(Try it): Write the records out exactly as they read, but not the pictures.

Dataset items
● ● ●
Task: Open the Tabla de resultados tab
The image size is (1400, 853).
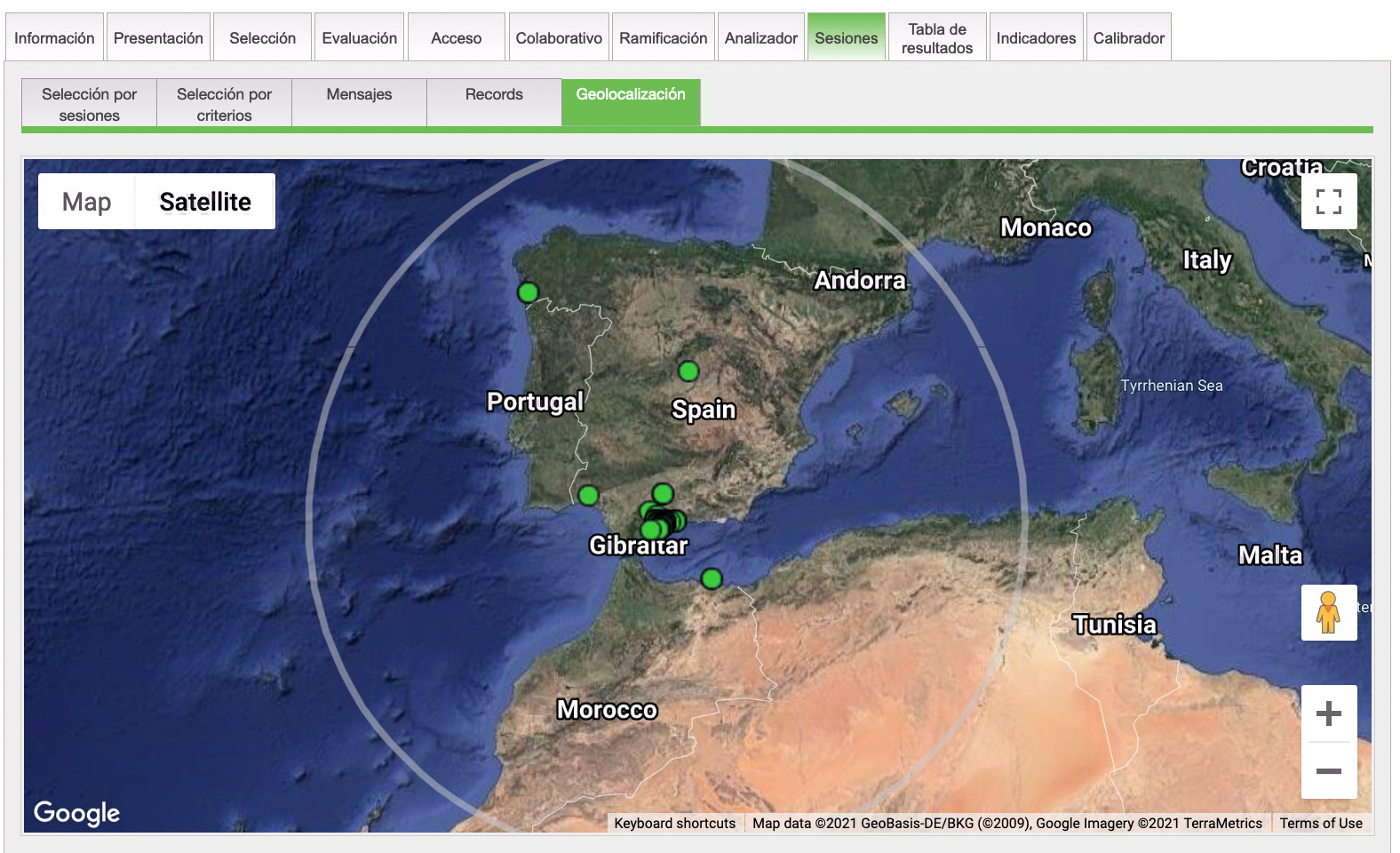Action: (936, 38)
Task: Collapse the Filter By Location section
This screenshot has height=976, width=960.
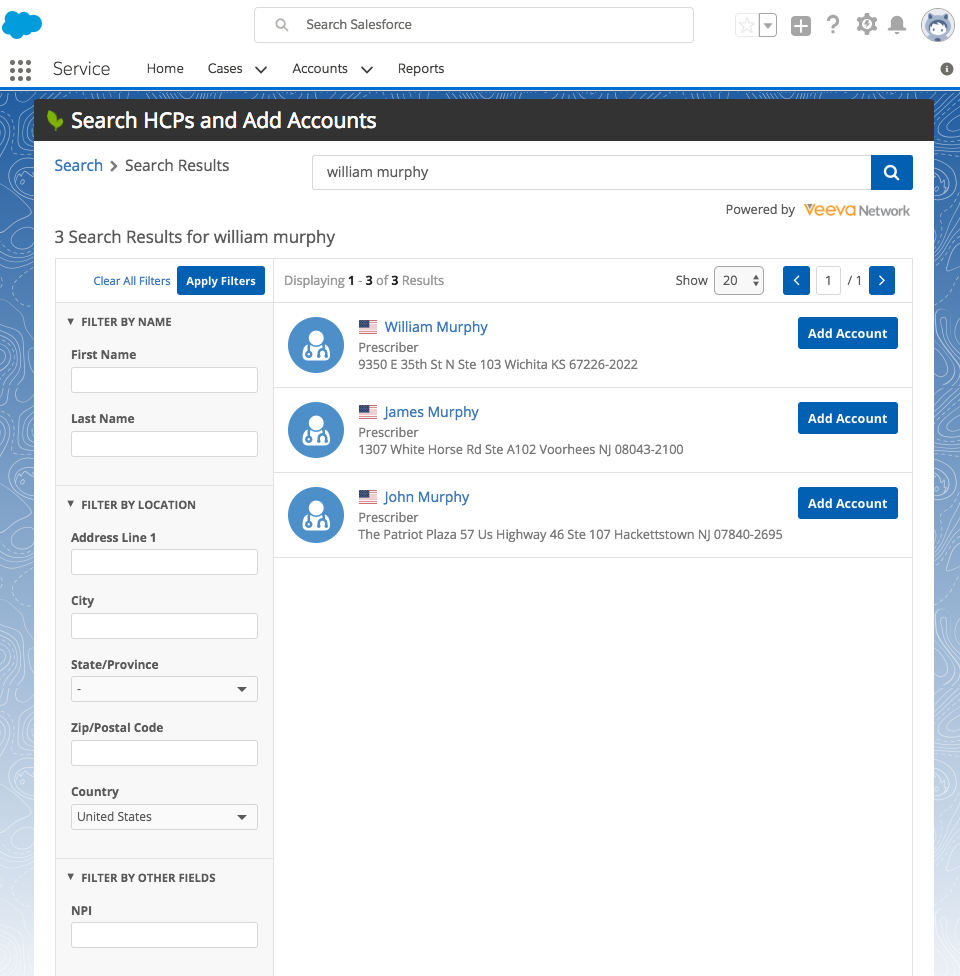Action: 71,505
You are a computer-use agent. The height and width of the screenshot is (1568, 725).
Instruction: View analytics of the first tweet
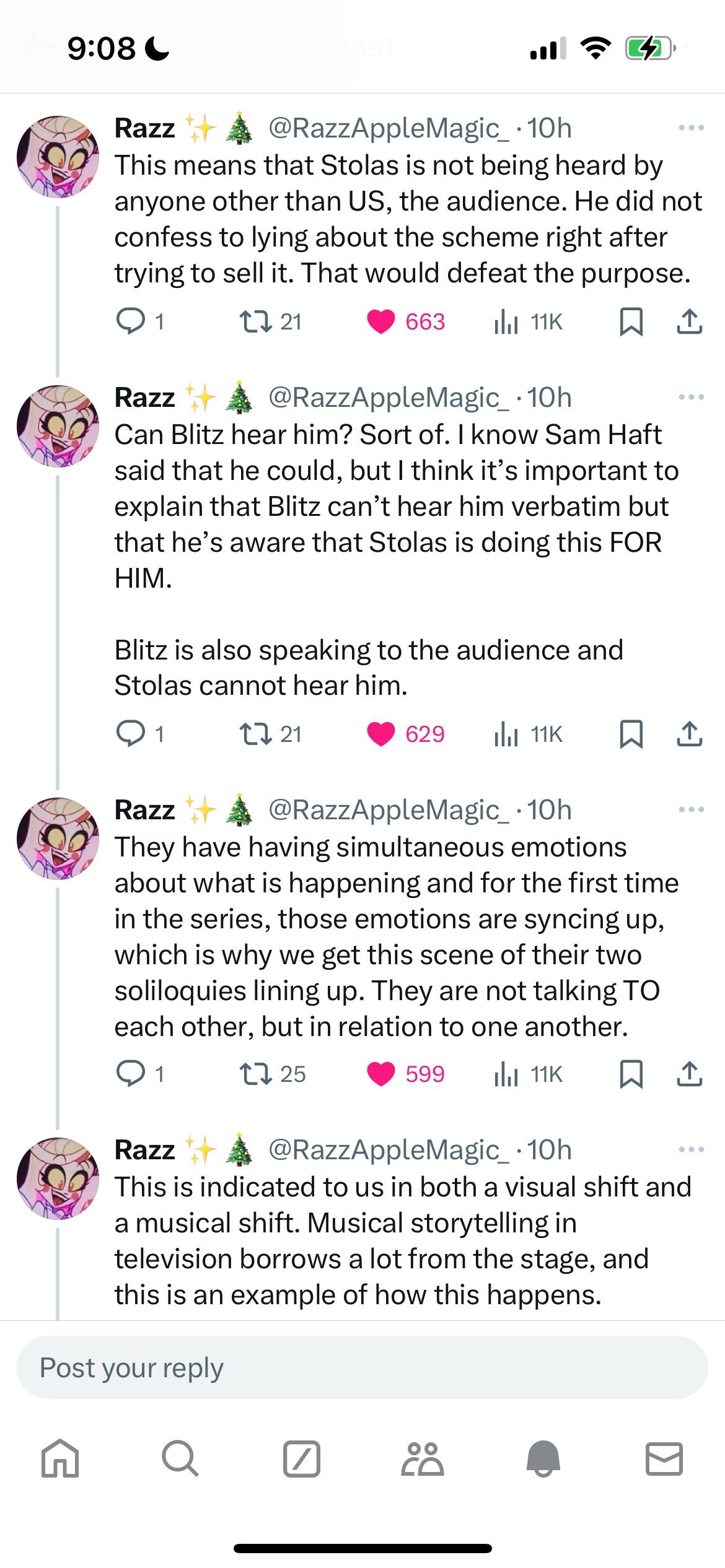click(506, 321)
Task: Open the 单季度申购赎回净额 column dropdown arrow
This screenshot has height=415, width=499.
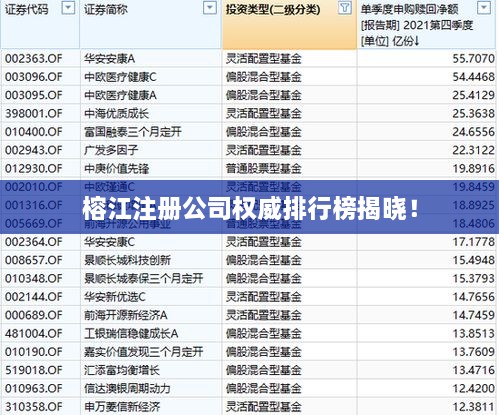Action: 484,8
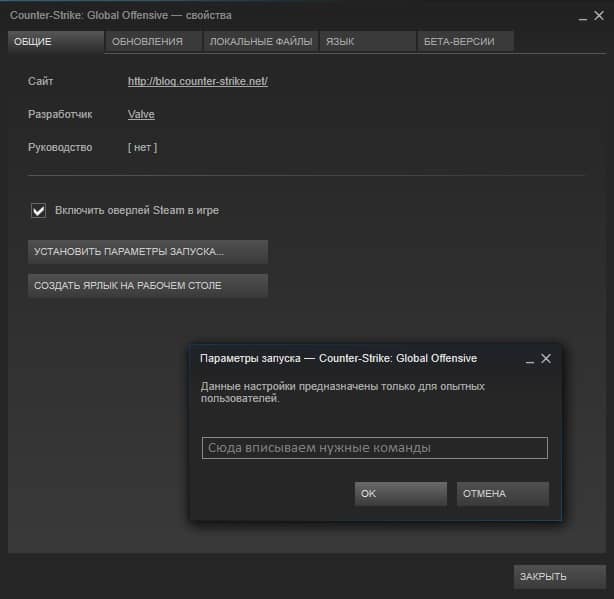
● ● ●
(Exercise solution):
Task: Open the Tabla de resultados tab
The image size is (1400, 853).
Action: (936, 38)
Task: Collapse the Filter By Location section
This screenshot has height=976, width=960.
Action: 71,505
You are a computer-use agent. The height and width of the screenshot is (1568, 725).
Instruction: View analytics of the first tweet
click(506, 321)
Task: Open the 单季度申购赎回净额 column dropdown arrow
This screenshot has height=415, width=499.
Action: 484,8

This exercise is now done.